The thing with managing T’s behaviour is that you have to follow through with your warnings.

So T erupted like a volcano.

Loud screaming, crying, fell to the floor. If you only heard what was going on without any visual cues, you’d think a child was being murdered.

I picked him up, this kid that was now half my height, and carried him kicking and protesting out of the park – defeaning screams and all.

It was the longest three minute walk home.

I felt the heavy gaze of every parent and child in the park. I felt like eyes were looking out the windows of homes on the street.

When I got home, I dropped T to the ground. I was trembling and my voice was shaking.

I told him how embarrassing his behaviour was – and I told the hubby to take over, because I was done with him for the day.

As a special needs parent, you learn to live through these moments. But they are nonetheless draining.

It ruined my long weekend; I had taken Friday off work as a mental health day and to take T out for a hike after school.

I spent the day in my room with myself. I did the bare minimum with T that day, because I was so upset.

But beyond the anger and embarrassment, what I really felt and was having a hard time processing was the sadness.

It was a sobering reminder that despite the many positive and amazing gains T had made, there is always this specter of his prognosis.
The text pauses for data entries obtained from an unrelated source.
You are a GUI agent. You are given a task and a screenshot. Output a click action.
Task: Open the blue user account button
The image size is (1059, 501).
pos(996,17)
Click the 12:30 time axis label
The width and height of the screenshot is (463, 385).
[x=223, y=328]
Specifically, it reminded me of the lifelong struggles he will likely have.

One of my big emotional triggers is around the worry of how T’s behavioral challenges will impact his social life as he progresses through childhood, adolescence and adulthood.

He is a very bright, funny, caring and sweet boy. This is the majority of our experience. But all it takes is a moment like this to tarnish his impression on others.

I find this the hardest part to cope with.

To put it frankly, this was an incredibly deflating experience.

We always try to teach T that if you fall down, get up and try again.

That really is what special needs parenting is all about – whether we like it or not!

And that’s what the hubby and I did – after about three days of my pure grumpiness.

I told the hubby I don’t think I could face the Grandma. She probably wouldn’t want her grandchild to play with T again.

But we had to try. Because we can’t live our lives in constant fear of judgment or looking like we’re screwing up in public.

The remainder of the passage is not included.